Schon 1968 wurden die Räume in der Burgstraße zu klein, die "Mütterschule" zog in die Emser Straße um und wurde umbenannt in "Haus der Familie - Ev. Mütterschule Wiesbaden". 1971 wurden die ersten Spielkreise für Mütter und Kinder angeboten, um, wie es damals hieß, "die Kleinfamilie aus ihrer Isolierung herauszulösen".

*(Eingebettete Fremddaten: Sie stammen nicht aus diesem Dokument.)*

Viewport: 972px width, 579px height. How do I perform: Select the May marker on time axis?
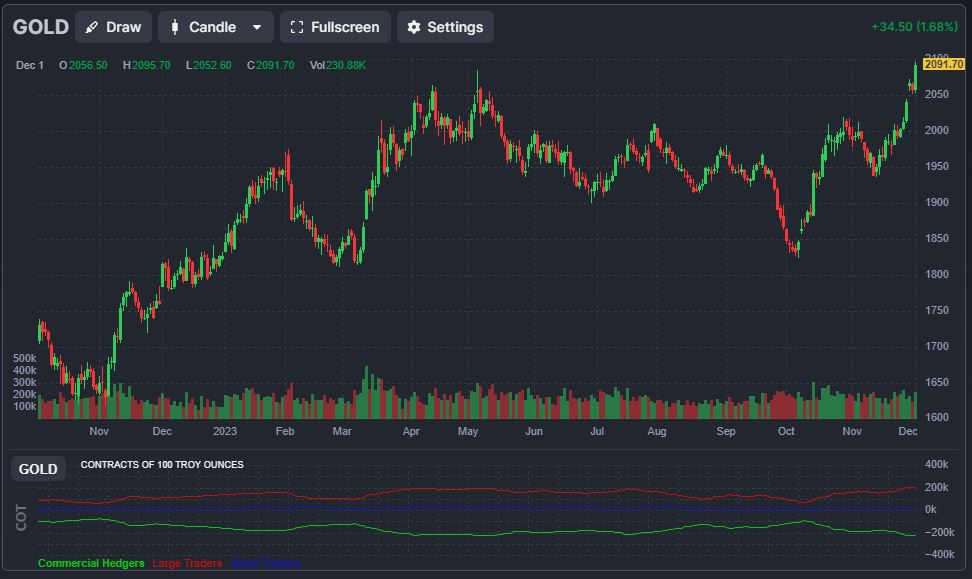467,432
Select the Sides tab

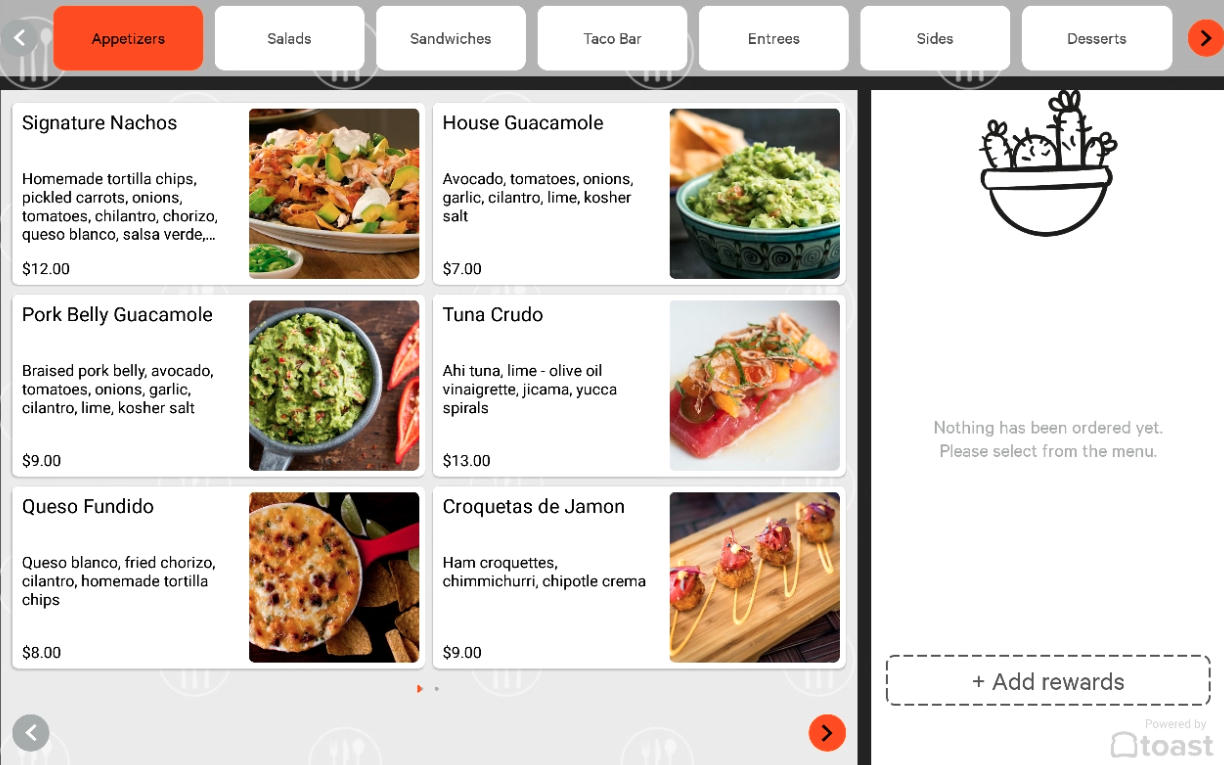click(935, 38)
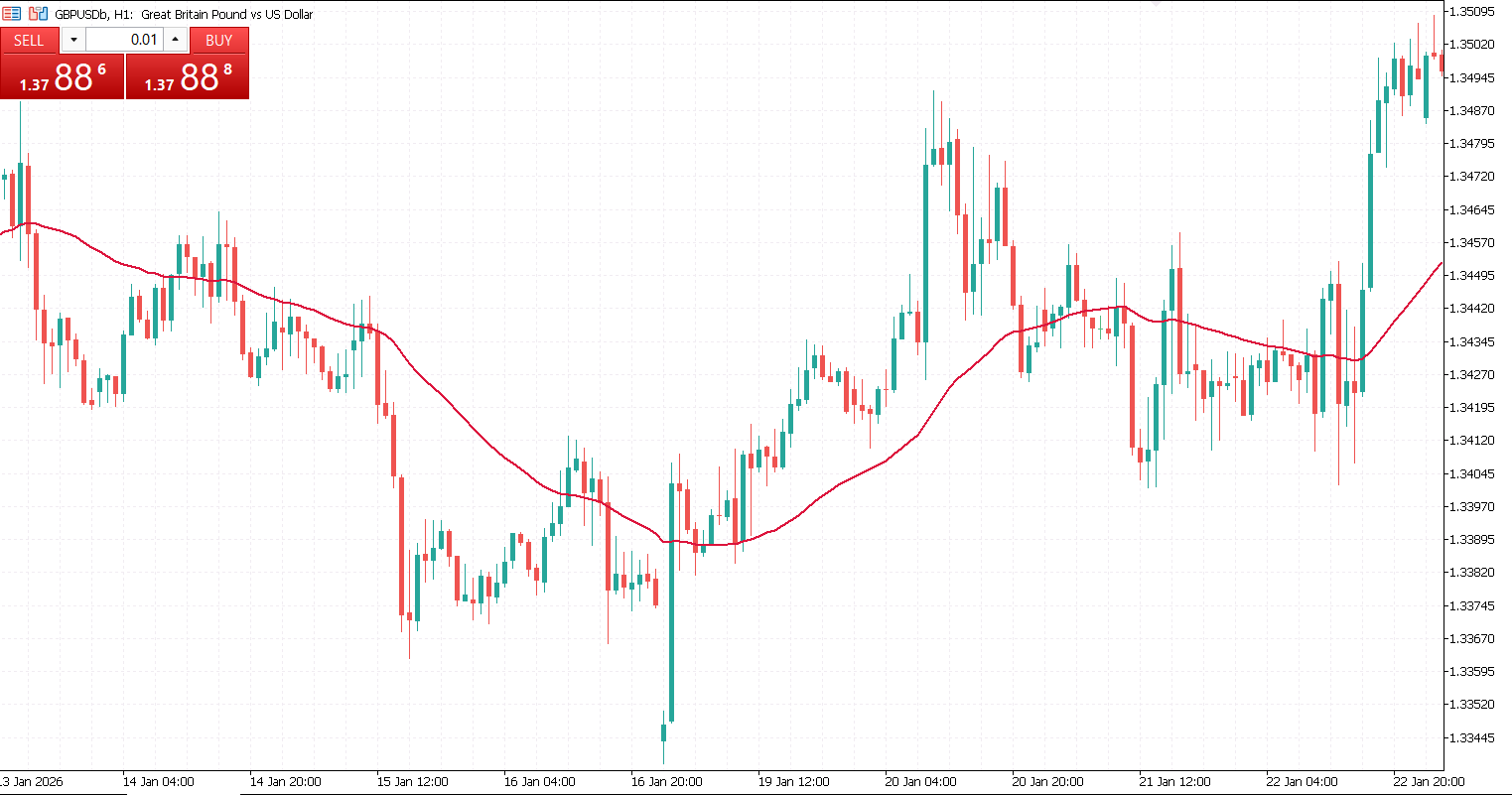The image size is (1512, 795).
Task: Click the 0.01 volume input field
Action: [124, 40]
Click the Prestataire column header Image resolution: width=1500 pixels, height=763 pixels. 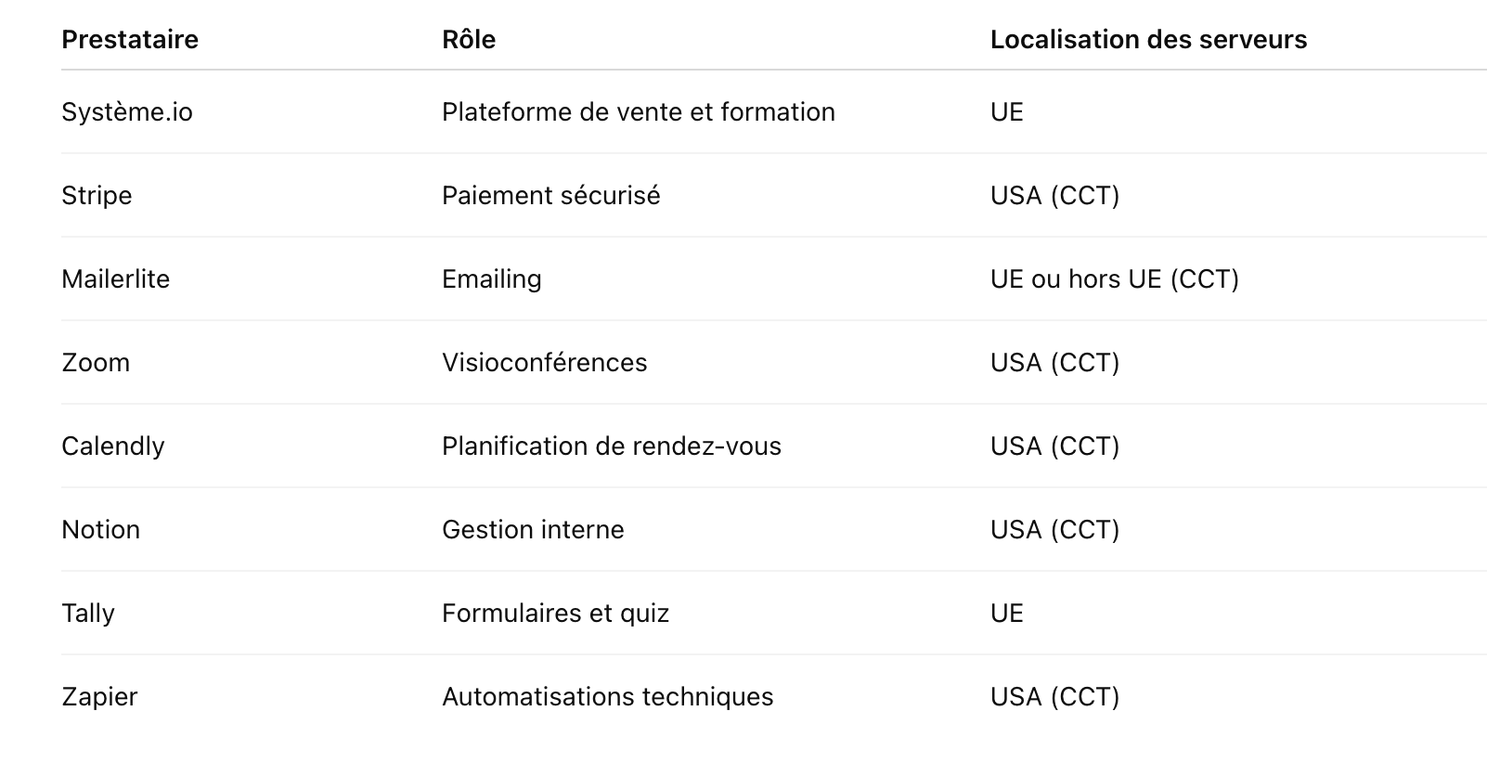[x=130, y=39]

Bis heute sind diese Spielkreise Bestandteil im Angebot der Familienbildung. Geändert haben sich dabei nur die Schwerpunkte: Während früher einfach das Beisammensein mit dem Kind und der Austausch der Mütter im Vordergrund standen, wünschen sich Eltern heute eher eine gezielte Förderung etwa in den Bereichen Musik, Kreativität und Bewegung.
ZAHLEN KOMPAKT
Die Evangelische Familienbildungsstätte Wiesbaden (FBS) wurde 1958 in der Burgstraße gegründet. 1968 zieht sie in die Emser Straße 3. Seit 2010 ist sie im Haus an der Marktkirche am Schlossplatz beheimatet. In der FBS Wiesbaden sind derzeit 14 Mitarbeiterinnen beschäftigt. Dazu kommen mehr als hundert Honorarkräfte für Kursleitungen.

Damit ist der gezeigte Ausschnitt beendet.